UNC track and field misses podium at ACCs
Pete Rehder could only watch — one of the worst mental-strength exercises for an athlete — as his team fell one point shy of third place in the ACC.
Rehder, a senior pole vaulter on the North Carolina track and field team, has missed, begrudgingly, most of this season with a hamstring injury, including this weekend’s ACC Outdoor Championships in Raleigh.
The men’s team placed fourth and the women’s sixth, but Rehder, whom the coaches decided to sit this weekend in hopes of healing the injury and readying him for a post-season run, is convinced he could have scored points in the pole vault and thereby lifted his team to third.
Junior distance runner Isaac Presson said the team was hoping to land in the top three.
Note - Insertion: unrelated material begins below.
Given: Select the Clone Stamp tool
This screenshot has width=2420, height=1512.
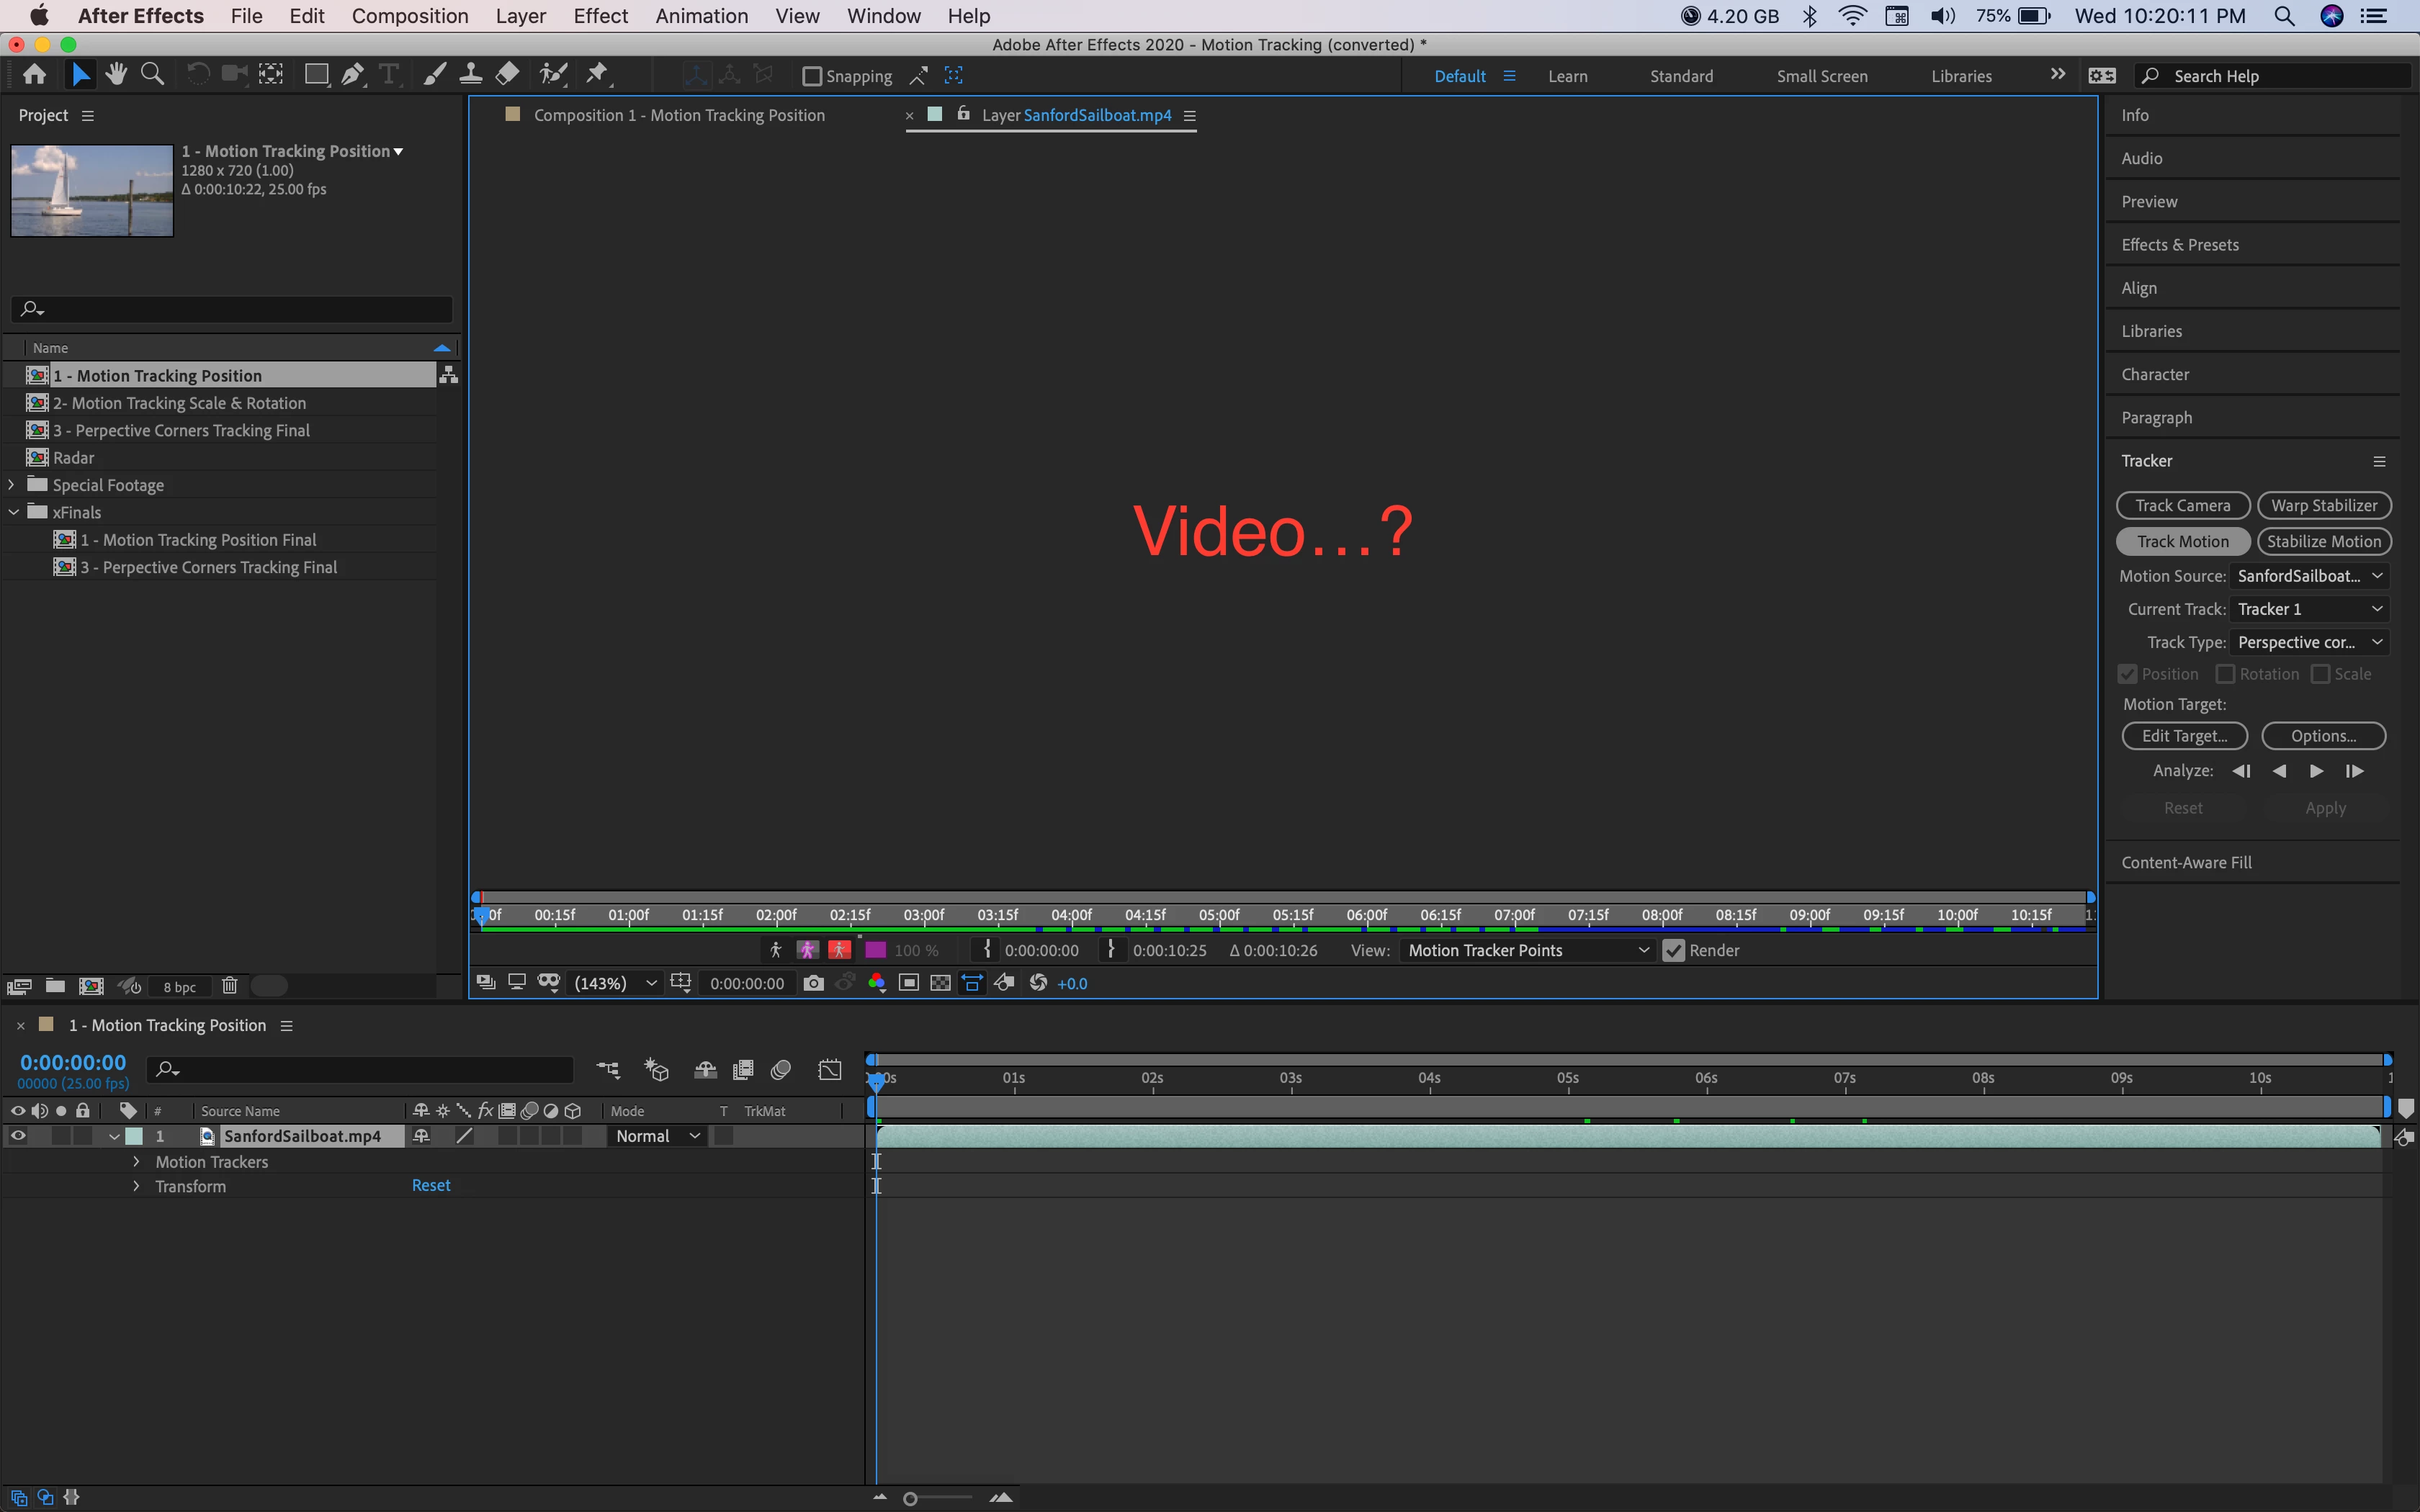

And Rehder said he could have helped UNC get there by landing a spot on the podium.
But by attending the meet and supporting his teammates in what would have been his last ACC meet as a college athlete, Rehder demonstrated his loyalty to the program, assistant coach Josh Langley said.
“It shows from the moment he’s walked on this campus he’s been a team player,” Langley said. “We have a senior that has bought into what (head coach Harlis) Meaders has put into the program.”
Four of Rehder’s workout partners, Joe Hutchinson, Ryan Ramsey, Paul Haley and Chadd Pierce, placed in the top five in the decathlon at the meet. Hutchinson won, Ramsey was second, Haley third and Pierce fifth. Their finishes were fueled by their friendly, but serious, competition in practice.
“Going one, two, three, five in the decathlon was a huge surprise,” Langley said. “They compete every day in practice against each other.”
Hutchinson, a sophomore, was pinned as the favorite to win after his closest competitor pulled his hamstring in the first event of the decathlon, the 100-meter dash.
“Joe thrives on competition,” Langley said, adding that the reduced pressure from having one less opponent allowed him to calm down and “focus on the task at hand.”
Presson almost gave North Carolina another individual gold medal. He placed second in the men’s 1,500 meters, finishing exactly one second behind the winner. His time was 3:45.18.
“The goal was to win,” he said.
Presson said he had two race strategies, depending on the opening pace. If it was slow, he would take the lead after 500 meters. If it was fast, he would take it with 250 meters left and try to hold on. Neither happened: The pace was moderate, and Presson had to adjust.
“In retrospect I probably would’ve liked to be a little more patient,” he said. “(But) it’s always a good thing when a disappointment is second at ACCs.”